P. eut un rictus amer.
- Elle te poursuivra partout !
A. ne trouva rien à répondre dans l'immédiat.

Ce dimanche-là, le jeune homme avait envisagé de revoir l'oncle de P.. Une idée le perturbait : qu'était devenue Je, la petite bergère de chez D., depuis tant d'années ?
A. poussa la porte et pénétra dans la grande pièce du bas.

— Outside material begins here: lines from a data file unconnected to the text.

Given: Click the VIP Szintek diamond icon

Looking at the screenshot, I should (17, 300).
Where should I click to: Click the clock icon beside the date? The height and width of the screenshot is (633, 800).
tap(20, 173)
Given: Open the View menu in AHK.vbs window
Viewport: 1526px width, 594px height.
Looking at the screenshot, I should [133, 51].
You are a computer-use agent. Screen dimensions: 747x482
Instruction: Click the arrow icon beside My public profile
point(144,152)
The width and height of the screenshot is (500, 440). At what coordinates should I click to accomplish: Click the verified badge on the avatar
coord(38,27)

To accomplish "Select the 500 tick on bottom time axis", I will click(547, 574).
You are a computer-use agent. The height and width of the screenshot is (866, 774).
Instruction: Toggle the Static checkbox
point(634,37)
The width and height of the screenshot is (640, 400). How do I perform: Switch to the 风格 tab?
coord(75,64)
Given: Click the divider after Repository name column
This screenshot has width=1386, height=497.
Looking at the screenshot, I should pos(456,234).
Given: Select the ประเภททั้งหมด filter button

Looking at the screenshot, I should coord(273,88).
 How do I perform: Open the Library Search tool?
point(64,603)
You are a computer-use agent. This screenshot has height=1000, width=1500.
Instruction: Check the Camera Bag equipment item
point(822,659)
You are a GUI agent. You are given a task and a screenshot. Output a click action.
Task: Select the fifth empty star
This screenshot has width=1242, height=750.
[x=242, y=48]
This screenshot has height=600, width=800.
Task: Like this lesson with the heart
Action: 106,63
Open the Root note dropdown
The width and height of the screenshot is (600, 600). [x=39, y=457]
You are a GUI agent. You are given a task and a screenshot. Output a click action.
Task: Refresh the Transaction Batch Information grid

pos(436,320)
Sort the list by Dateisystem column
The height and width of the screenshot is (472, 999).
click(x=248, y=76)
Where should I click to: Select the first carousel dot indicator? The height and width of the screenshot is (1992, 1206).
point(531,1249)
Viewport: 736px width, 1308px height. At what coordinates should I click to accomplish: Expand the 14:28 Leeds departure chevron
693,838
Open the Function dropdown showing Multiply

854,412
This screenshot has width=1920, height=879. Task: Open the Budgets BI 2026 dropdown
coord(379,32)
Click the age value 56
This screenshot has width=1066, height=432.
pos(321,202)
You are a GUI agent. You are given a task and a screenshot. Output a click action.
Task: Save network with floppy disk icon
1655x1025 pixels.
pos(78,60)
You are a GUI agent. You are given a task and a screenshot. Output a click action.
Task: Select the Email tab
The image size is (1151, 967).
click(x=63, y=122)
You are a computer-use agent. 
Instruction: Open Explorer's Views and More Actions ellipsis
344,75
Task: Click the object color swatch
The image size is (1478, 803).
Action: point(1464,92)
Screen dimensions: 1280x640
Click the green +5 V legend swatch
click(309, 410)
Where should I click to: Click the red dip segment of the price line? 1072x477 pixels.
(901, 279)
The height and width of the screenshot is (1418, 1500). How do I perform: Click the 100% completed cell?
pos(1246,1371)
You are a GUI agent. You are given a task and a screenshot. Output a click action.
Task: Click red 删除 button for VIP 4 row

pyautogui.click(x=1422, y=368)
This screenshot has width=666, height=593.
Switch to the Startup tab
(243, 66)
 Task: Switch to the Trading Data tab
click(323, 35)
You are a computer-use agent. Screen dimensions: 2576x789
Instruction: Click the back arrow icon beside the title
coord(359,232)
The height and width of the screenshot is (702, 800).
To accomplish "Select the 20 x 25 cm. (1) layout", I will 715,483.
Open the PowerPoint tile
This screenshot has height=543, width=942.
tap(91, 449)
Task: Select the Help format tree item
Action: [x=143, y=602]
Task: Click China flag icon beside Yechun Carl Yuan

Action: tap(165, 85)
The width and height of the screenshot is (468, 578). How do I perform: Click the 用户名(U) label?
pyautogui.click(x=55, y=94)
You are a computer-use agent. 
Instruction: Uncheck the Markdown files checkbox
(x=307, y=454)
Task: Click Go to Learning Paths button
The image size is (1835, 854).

Le chien, allongé dans la cheminée, la truffe dans la cendre tiède, tourna nonchalamment la tête vers lui et, le reconnaissant, bien affable, remua doucement la queue. Assis dans le cantou, l'oncle F. pelait soigneusement ses châtaignes, enlevait en se brûlant un peu les doigts, une à une, les écorces lisses d'un brun vernissé, poussiéreux, dont le pelucheux intérieur s'imprégnait de la couleur grisâtre du foyer.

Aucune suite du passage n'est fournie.